Y apareció entonces la divina Susan Sarandon negándose a optar por el menor de los males. La actriz lo expresó con elocuencia. ¿No le alegraría que una mujer llegara a la presidencia? Pues no, dijo la Sarandon. Ella no votaba “con la vagina”. La protagonista de Thelma & Louise y Atlantic City, reconocida voz progresista, encarnaba la visión maniquea con la que todos solemos ver el mundo. En la vida aprendemos que elegimos siempre entre un bien y un mal que podemos discernir e identificar con nitidez, apostando claramente por uno de ellos sin pasar por la senda de la contradicción o la lógica dilemática. Mi visión del mundo busca el bien, ergo… Pero al síndrome Sarandon se le oponía la salida malmenorista, la que consiste en ir sorteando siempre el mal, sí, pero el mal mayor.
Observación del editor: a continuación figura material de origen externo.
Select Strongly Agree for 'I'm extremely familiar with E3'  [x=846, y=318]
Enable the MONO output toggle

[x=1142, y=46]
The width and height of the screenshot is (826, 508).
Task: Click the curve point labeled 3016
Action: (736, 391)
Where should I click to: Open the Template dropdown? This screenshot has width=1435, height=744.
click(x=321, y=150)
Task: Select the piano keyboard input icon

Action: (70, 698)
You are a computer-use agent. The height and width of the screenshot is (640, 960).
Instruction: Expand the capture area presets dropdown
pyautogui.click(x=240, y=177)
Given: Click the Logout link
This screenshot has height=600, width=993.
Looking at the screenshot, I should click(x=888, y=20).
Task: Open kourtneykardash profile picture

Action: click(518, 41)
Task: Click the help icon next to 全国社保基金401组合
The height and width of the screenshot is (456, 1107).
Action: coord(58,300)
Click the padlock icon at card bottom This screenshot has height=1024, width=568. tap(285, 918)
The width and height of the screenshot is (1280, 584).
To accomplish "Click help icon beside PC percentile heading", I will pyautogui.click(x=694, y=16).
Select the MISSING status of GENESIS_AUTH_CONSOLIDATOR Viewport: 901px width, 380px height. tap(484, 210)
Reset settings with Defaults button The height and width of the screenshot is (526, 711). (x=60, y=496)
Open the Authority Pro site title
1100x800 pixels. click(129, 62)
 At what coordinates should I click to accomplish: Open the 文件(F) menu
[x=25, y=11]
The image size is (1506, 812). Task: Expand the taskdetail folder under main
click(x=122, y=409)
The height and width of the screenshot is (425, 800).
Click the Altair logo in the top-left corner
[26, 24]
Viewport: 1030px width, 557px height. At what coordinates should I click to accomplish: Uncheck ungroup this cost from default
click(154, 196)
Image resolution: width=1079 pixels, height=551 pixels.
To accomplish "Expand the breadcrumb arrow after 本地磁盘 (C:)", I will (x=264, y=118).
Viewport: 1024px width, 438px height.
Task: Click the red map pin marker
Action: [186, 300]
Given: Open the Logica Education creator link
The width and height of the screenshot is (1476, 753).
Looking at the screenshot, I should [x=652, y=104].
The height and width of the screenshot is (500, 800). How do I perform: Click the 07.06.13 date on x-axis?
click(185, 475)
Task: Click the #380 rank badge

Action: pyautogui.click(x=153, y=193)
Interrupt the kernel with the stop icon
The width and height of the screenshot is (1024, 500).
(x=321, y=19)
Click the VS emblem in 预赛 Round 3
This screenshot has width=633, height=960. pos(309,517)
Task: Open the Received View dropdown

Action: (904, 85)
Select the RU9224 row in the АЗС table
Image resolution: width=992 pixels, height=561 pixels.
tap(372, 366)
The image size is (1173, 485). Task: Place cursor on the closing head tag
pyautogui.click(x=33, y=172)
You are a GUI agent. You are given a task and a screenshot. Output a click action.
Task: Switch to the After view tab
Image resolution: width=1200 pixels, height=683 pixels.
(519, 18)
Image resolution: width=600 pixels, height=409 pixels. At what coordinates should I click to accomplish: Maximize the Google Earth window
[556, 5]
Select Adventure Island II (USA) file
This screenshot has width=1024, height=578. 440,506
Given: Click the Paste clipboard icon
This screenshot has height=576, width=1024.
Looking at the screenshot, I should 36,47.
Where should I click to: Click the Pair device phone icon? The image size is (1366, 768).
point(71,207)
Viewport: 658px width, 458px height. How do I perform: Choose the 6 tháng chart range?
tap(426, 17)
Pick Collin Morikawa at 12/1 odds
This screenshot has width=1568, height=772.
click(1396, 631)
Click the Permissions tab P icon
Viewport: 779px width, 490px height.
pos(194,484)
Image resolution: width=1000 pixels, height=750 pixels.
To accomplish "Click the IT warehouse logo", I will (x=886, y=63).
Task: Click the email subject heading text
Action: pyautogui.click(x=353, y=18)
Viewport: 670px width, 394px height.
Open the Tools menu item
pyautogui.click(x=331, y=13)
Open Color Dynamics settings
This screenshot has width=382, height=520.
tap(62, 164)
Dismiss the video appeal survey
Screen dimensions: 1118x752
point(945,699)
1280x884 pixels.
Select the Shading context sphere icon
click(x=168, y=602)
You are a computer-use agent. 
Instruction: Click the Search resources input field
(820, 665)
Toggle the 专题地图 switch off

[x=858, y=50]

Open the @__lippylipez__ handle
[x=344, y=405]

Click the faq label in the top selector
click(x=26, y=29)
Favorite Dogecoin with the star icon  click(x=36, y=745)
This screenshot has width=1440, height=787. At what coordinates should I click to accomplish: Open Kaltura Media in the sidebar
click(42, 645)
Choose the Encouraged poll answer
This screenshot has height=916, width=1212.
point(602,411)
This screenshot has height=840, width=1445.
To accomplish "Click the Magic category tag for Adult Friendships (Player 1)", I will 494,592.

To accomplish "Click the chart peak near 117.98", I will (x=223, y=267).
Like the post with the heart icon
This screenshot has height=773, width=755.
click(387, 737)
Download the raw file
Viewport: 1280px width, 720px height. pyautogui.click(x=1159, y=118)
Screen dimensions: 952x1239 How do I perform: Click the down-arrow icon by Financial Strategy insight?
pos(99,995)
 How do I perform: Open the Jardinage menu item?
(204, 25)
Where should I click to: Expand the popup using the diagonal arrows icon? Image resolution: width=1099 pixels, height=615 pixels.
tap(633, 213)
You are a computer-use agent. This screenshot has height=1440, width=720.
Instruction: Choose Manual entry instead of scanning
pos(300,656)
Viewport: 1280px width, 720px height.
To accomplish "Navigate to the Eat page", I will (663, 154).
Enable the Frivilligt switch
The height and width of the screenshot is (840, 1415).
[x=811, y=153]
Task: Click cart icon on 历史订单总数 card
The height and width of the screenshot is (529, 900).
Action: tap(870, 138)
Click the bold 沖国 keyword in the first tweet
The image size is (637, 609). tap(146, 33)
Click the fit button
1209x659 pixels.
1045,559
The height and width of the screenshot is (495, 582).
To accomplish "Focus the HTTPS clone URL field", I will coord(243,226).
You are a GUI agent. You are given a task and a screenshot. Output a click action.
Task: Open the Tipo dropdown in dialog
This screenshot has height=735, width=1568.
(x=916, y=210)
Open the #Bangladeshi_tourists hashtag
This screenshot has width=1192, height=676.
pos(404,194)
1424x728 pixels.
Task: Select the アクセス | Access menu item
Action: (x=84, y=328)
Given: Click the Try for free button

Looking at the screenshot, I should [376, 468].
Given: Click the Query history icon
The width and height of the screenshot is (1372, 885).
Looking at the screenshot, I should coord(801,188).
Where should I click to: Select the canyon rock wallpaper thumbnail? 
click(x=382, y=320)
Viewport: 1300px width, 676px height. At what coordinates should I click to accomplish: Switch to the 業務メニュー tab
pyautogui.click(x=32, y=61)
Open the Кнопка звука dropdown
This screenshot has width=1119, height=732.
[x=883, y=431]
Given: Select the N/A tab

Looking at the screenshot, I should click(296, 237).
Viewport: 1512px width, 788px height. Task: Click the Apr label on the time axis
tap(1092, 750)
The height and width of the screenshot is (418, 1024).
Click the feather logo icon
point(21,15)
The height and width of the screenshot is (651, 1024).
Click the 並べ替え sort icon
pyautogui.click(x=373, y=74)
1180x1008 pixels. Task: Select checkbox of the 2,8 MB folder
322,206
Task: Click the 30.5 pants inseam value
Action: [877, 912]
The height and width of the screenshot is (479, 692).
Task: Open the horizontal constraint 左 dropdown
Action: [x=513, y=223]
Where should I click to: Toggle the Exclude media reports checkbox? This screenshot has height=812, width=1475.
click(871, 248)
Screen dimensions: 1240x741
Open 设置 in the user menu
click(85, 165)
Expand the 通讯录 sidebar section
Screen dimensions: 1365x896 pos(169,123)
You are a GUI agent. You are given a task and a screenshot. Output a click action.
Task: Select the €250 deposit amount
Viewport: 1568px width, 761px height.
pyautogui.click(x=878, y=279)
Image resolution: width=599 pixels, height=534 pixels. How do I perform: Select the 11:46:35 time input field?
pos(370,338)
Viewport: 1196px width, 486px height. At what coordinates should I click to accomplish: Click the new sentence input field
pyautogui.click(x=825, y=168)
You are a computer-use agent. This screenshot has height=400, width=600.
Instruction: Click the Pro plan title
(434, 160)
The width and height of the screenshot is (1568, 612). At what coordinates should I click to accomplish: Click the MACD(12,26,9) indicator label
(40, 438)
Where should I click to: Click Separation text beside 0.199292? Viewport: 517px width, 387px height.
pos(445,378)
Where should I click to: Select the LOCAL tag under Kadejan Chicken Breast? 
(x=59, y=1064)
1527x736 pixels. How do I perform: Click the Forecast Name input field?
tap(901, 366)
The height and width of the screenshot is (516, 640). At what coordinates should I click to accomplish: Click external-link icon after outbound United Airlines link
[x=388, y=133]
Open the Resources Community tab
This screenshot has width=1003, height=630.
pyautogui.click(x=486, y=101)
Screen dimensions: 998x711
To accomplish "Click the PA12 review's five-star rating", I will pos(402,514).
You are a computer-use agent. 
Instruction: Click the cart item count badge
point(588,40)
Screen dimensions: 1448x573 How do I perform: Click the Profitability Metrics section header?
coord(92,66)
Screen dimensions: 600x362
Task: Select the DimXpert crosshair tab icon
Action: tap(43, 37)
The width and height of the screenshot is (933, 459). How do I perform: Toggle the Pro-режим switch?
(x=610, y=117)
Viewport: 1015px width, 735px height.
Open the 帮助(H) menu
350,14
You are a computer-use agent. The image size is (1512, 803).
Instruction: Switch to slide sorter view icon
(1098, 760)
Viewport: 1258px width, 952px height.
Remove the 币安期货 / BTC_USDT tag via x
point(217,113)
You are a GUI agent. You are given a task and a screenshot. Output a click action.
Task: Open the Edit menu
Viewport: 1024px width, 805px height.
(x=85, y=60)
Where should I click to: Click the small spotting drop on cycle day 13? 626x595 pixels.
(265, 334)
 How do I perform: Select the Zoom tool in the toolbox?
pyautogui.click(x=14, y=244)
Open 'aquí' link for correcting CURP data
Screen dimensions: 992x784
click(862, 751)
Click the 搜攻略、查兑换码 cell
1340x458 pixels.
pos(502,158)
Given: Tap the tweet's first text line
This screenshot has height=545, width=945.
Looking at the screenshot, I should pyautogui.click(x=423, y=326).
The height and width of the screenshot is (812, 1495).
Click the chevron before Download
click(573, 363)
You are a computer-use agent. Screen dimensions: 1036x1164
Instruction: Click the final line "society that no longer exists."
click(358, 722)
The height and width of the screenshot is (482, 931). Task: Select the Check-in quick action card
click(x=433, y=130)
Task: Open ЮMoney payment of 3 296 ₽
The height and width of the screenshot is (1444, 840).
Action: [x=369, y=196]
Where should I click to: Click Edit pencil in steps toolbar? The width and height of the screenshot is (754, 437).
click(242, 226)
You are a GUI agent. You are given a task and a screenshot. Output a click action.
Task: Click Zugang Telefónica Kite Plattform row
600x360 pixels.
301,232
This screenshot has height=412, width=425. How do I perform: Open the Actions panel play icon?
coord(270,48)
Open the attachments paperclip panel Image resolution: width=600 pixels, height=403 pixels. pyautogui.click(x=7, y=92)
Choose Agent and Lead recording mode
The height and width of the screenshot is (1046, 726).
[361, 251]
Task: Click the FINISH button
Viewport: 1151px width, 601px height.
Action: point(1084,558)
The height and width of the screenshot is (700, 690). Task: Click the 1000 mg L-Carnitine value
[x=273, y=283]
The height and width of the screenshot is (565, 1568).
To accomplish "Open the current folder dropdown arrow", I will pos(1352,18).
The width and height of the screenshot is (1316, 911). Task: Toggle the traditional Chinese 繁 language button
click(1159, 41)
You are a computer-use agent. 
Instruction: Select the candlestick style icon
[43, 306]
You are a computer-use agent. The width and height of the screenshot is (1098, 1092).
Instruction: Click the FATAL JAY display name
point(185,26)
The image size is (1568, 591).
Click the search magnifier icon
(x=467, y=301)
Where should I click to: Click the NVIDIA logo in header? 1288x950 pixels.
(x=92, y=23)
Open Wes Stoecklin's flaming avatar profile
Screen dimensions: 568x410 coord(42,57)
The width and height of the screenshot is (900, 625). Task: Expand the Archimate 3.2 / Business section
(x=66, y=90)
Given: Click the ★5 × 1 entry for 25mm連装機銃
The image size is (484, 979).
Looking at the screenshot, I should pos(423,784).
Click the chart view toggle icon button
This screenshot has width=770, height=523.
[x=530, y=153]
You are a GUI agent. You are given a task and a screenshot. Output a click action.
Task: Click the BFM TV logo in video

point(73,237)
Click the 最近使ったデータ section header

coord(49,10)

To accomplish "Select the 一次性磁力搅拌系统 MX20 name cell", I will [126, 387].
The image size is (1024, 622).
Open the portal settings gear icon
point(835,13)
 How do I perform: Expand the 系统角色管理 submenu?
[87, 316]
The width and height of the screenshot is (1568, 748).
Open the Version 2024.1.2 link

Frente a la llamada a la justicia aunque el mundo perezca, la política consiste en saber colocarse allí donde nos obligamos a ser conscientes de que cada opción nos enfrenta a una pérdida, y que hemos de medir esa pérdida por su consecuencia. Pero, ¡ay!, ¿qué quiere decir esto?
Volvamos a Sarandon, y que me perdone. Que decidiese basándose en un principio ignorando la consecuencia de su decisión implicaba exactamente esto: no votaría por alguien como Clinton, representante del apestoso y mainstream feminismo liberal del techo de cristal, y le daba igual la consecuencia: ver en el poder a quien declaraba sin tapujos que “si eres famoso puedes hacer con ellas lo que quieras”. Por cierto, que Trump nombraría más tarde juez de la Corte Suprema a Brett Kavanaugh, sospechoso de abusos sexuales, voto decisivo para la posterior eliminación del derecho constitucional al aborto en EE UU. Aunque habrá para quien lo importante sea que hubiera gente fiel a sus principios porque, en el fondo, esta postura tiene algo de virtud: la impecabilidad permite sobrevolar las tensiones dolorosas que implicaría una escisión ética. Mejor guardarse de la vida.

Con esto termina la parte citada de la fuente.